Digital preservation and independently held copies

Some information – writing, data, images – is important enough that it should be preserved and made available for as long as possible. Somebody, 5 or 10 or 50 or 200 years form now, might want or need to look at it. If you care that something be preserved, you will ask yourself what you can do to help bring about preservation.

It’s very easy for an individual, a project, or an organization to say: I am in control of this information, I am a responsible member of the community, and I can be a good steward. I will use the best redundancy technology and keep good backups, so the stuff will be safe from fire, natural disaster, and so on. It will be preserved because I will preserve it. (See e.g. NARA’s codification of being responsible.)

This may be true, up to a point, but it is a delusion. The risk that an individual, project, or organization might suddenly lose its ability to preserve is too great, in my opinion, for this to be an acceptable digital preservation solution by itself. Individuals die or become disabled; projects get canceled by management under budget pressure or changes in priorities; and organizations close or go bankrupt. And everyone is vulnerable to legal and governmental takedowns and censorship, and acts of war. These are all very unlikely events, but over long periods of time, unlikely risks become somewhat likely.

Every preservation plan must therefore include distribution of the information to one or more independent parties that are very likely to survive threats against the original steward. The receiving parties should be organizationally and legally independent of the original steward, and should reside in a different jurisdiction (country). They should keep their copy because they want to, not because they are being paid to.

Someone who gets one of these copies should by ready, if necessary, to make it available for use and perhaps further dissemination and preservation planning.

This is whether we’re talking about Very Important Stuff handled by big well-funded entities, or stuff that’s extremely informal and small-scale. If it’s useful in your community, make sure a friend in another country has a copy.

Oddly, this problem used to be solved, but is now unsolved. During the print era, the natural and economical way to disseminate information was to make lots of copies and get libraries to take them up. Redundancy was a completely natural side effect of copying technology and economics. The Internet works in a completely different way: copies are made on demand (copied from the server to the client) and thrown away. There are content distribution networks (CDNs), but these are ephemeral and dependent (under contractual control of the original steward). We no longer have independent stewards of copies of things because we don’t need to to support our day to day habits.

(If the stuff in question is an active database, the recipient may also choose to continue updating it, or give it to someone else for update coordination, but this is an optional and orthogonal secondary step. The main point is that the information should be preserved, because someone might need to know what it says.)
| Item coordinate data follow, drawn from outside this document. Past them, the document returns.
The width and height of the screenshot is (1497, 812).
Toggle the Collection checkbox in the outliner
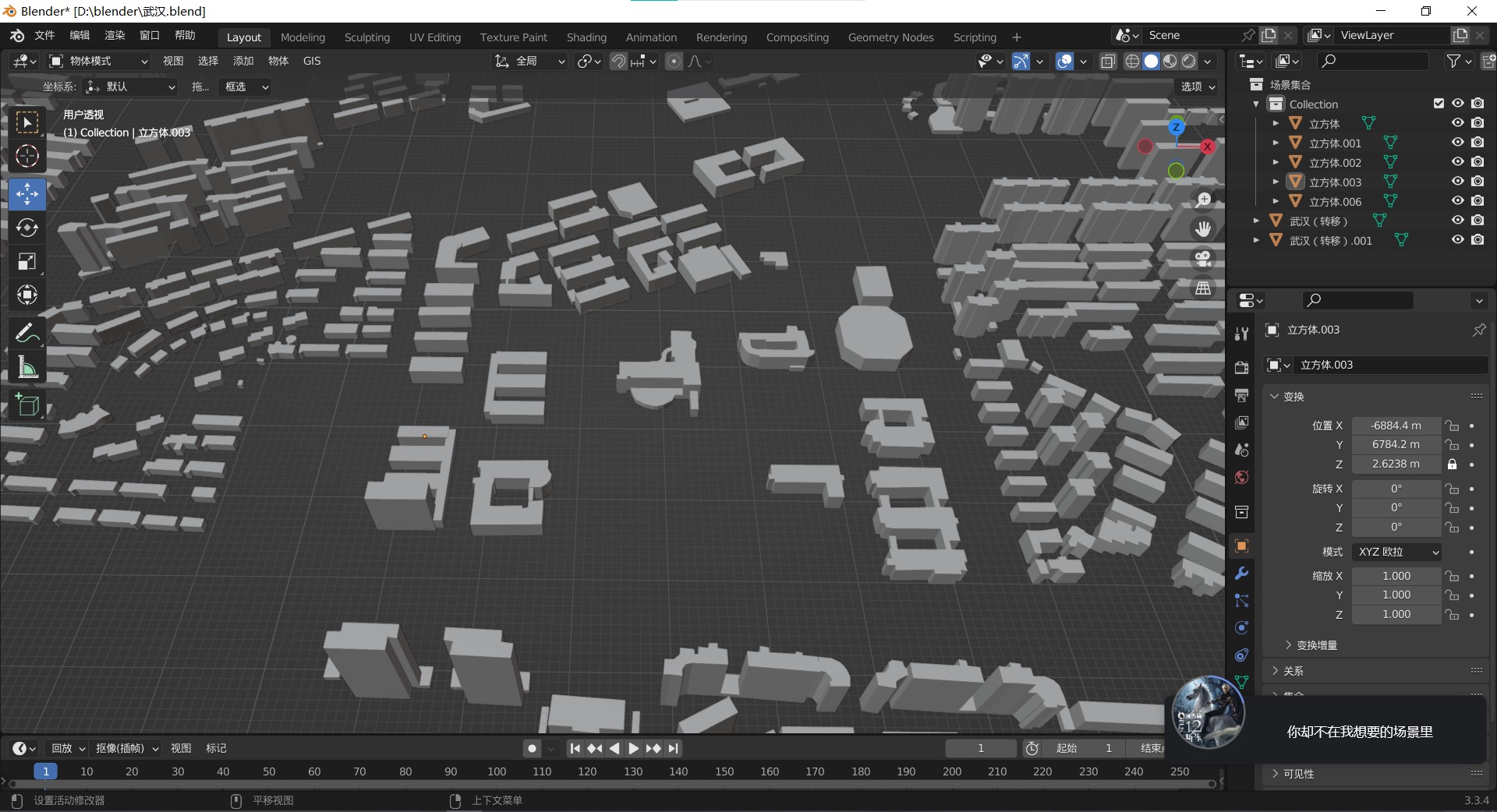click(x=1437, y=103)
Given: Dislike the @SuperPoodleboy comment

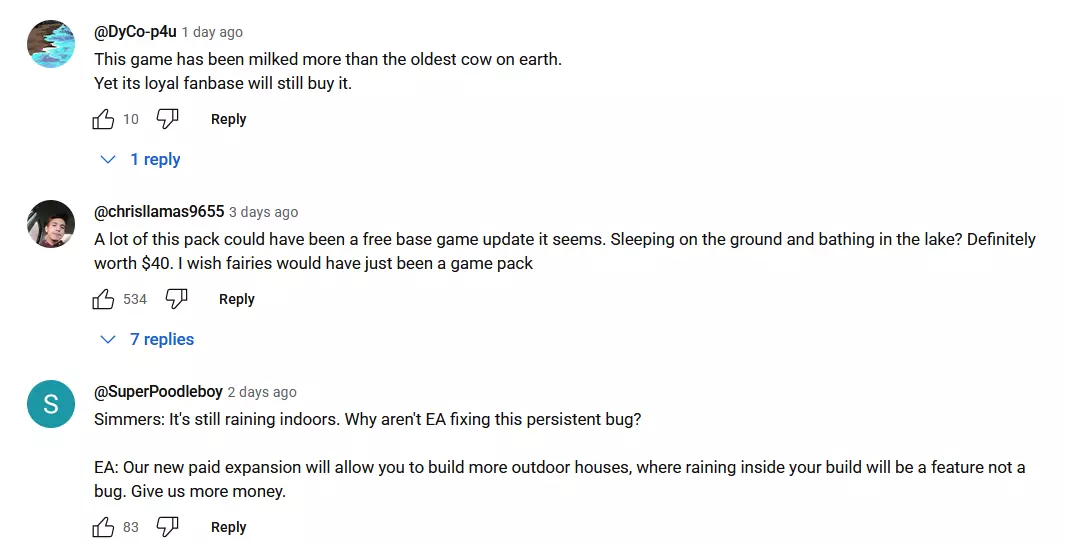Looking at the screenshot, I should (x=167, y=527).
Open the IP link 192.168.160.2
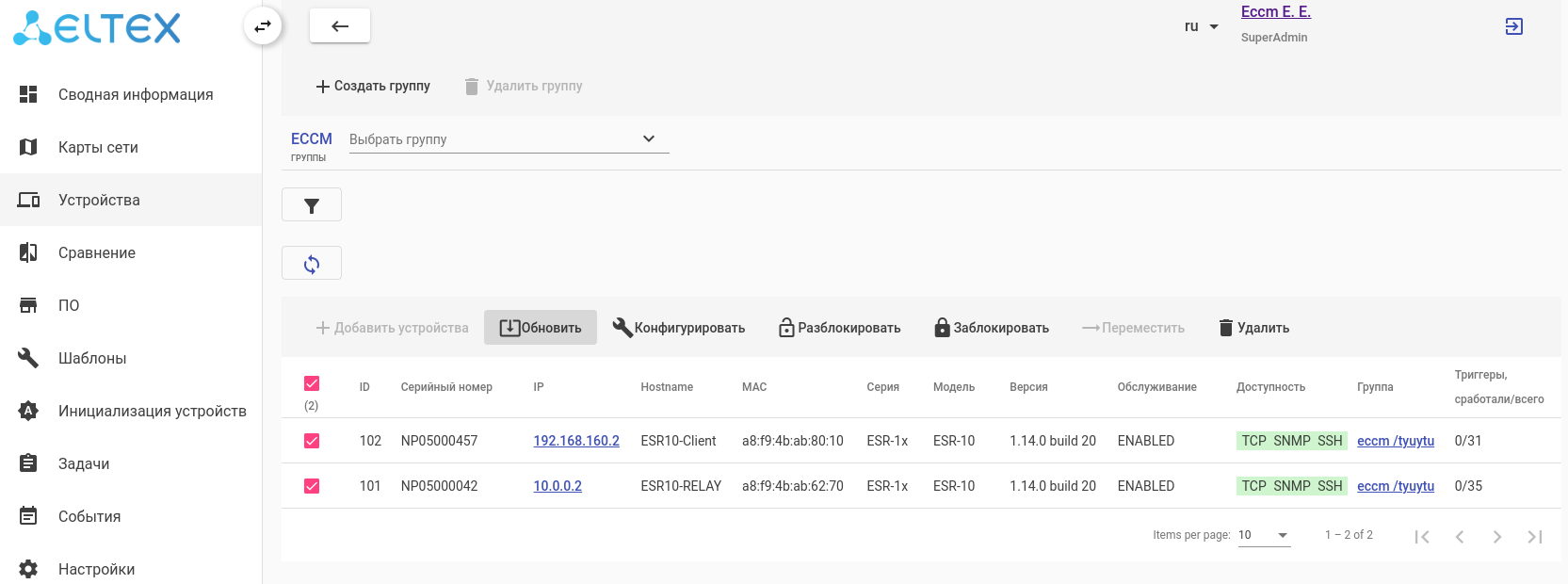Image resolution: width=1568 pixels, height=584 pixels. (x=576, y=441)
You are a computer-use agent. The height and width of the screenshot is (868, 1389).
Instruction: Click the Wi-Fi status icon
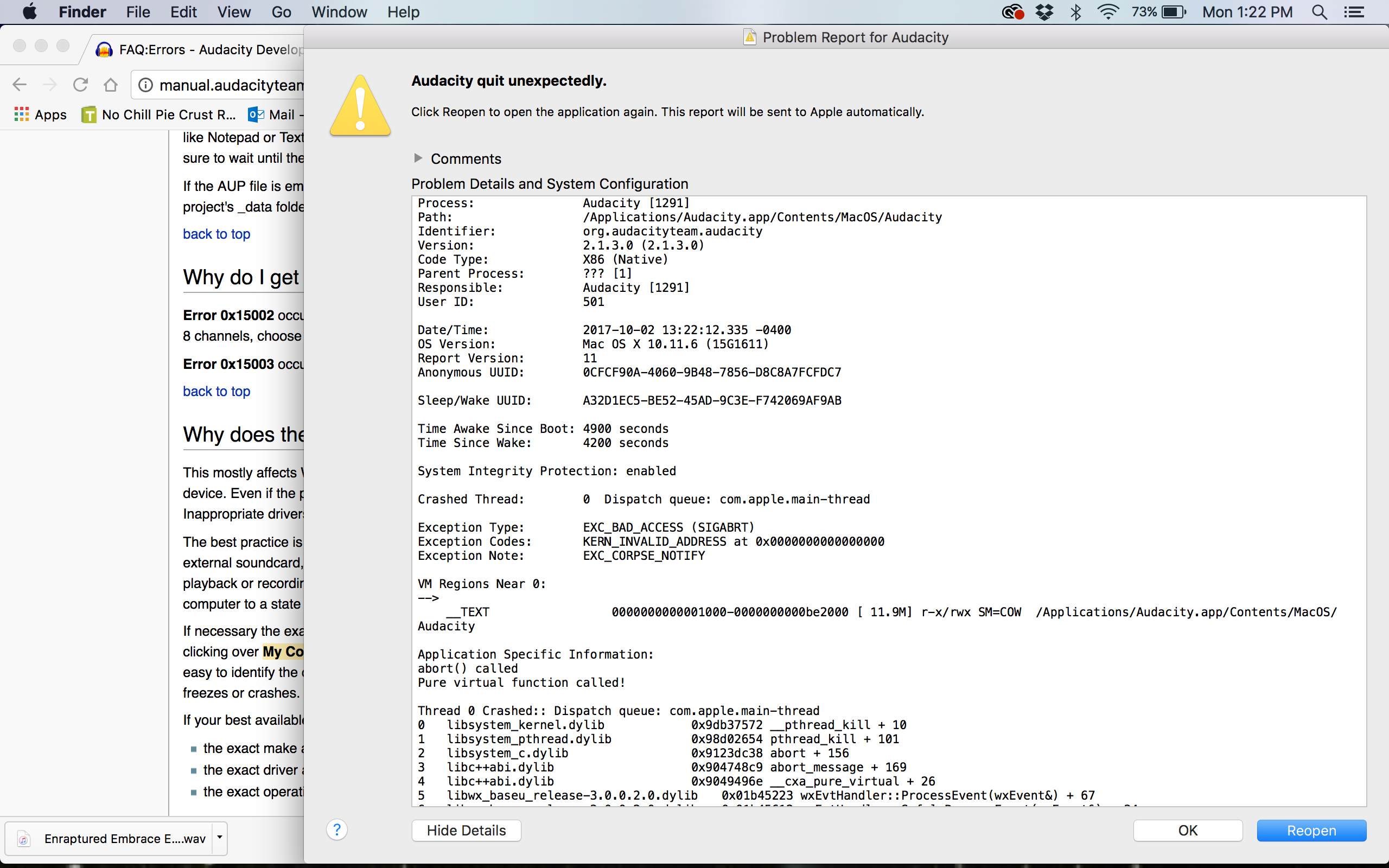(x=1108, y=12)
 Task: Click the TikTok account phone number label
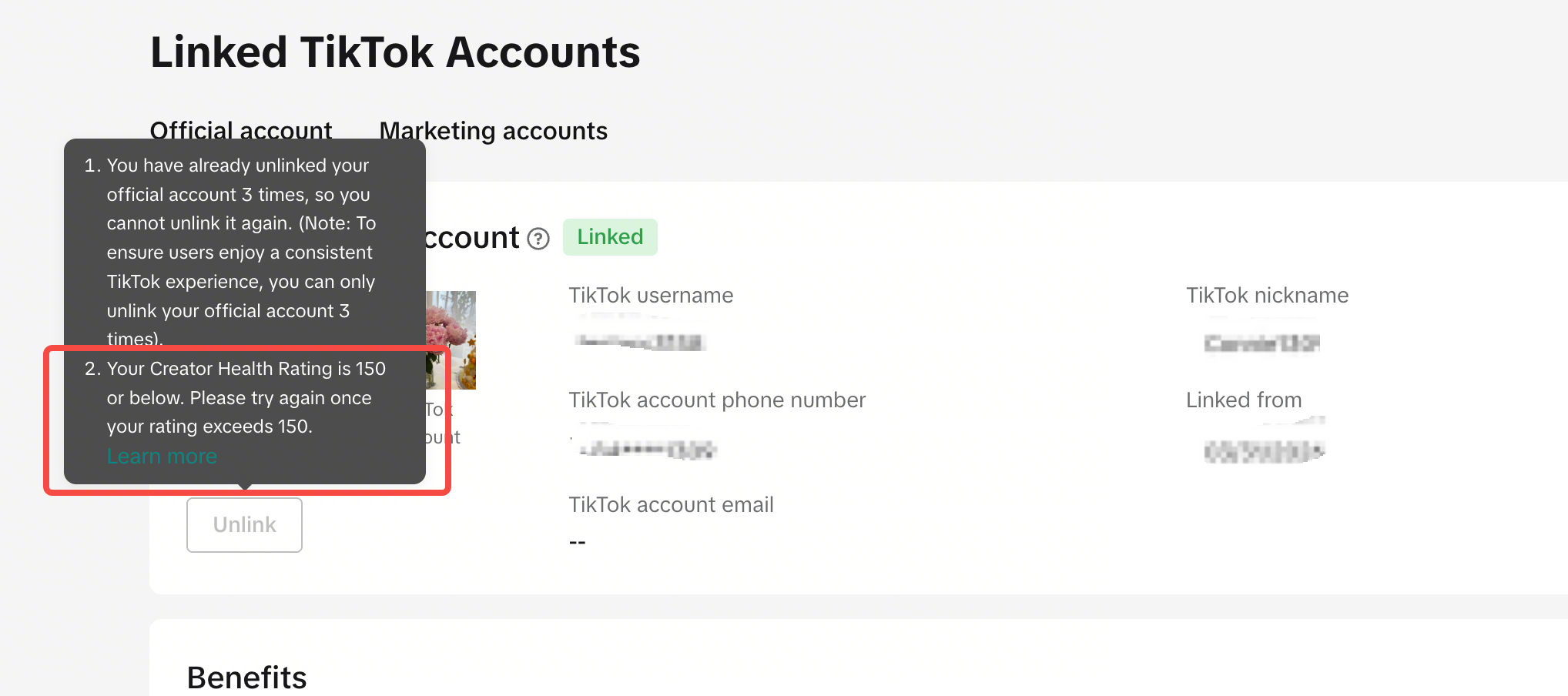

If the “backup” is to become the new principal steward – and one should always be prepared for this – it will be important to transfer domain names as well. If the original steward is incapacitated, then the backup organization will have to change the DNS records without coordination with the original. That means prior transmission of registrar passwords. Arrangements like these are complicated and fragile, and therefore much rarer than they need to be. An excellent example of organizations doing the right thing in this regard is the coordination between FOAF and Dublin Core.

I was telling this story around 2007 to anyone who would listen, as part of my work for Science Commons. One of the most important infrastructure databases for scholarship is the Crossref DOI metadata – the information that gives you basic bibliographic information for the publication associated with a DOI. At the time I didn’t know whether Crossref was copying its database to an independent foreign partner, and maybe it wasn’t, but by 2010 Crossref had announced backup to Portico, which sounds pretty good to me – Crossref is a UK organization, Portico is a US organization, and neither would be made vulnerable by the other’s legal or financial trouble. The fact that Crossref issued a press release about this tells me that the idea of independent copies is neither obvious nor silly.

Twitter is not a very good way to carry on a conversation, but it has the advantage of being public, which helps keep people honest and responsive. ORCID is a fairly new organization that has an infrastructure database similar to Crossref’s, one that is starting to gain an important role in scholarship. On 18 January I casually asked:

wondering, does @orcid do outside-org outside-country backups like @crossref does (http://www.crossref.org/01company/pr/news111610.html …)?

The answer from @ORCID_org:

@jar346 @orcid @crossref Yes, we have backup servers in countries outside of US.

This didn’t answer my question; to me a “backup server” is something administered by the originating organization, perhaps physically residing in a different locale but not necessarily accessible to any “outside-org” there. And I found nothing on their site to reassure. Rather than continue on twitter I wrote this post. Maybe they will read it and get a better idea of what I was trying to say.

Don’t get me started on copyright.

  1. 2016-01-24 at 02:20

    There’s lots of history here of people working on archiving and long-term preservation. LOCKSS, for example. See http://larry.masinter.net/0603-archiving.pdf for another approach and the references.

    • 2016-01-24 at 03:42

      Quoth you: “… it is useful to consider the possibility of ensuring that the storage repositories are held under multiple legal jurisdictions, such that a legal intervention in a small subset of locations will still not cause the archived information to be lost, modified, destroyed, or revealed in ways inconsistent with the archiver’s intent.” Exactly.

      There’s lots to be said about digital preservation and copy-keeping, and others have said it. But I think the specific points about extra-jurisdictional and non-contractual copies are nonobvious and bear repeating. The question of domain name management for preservation is also not raised often enough.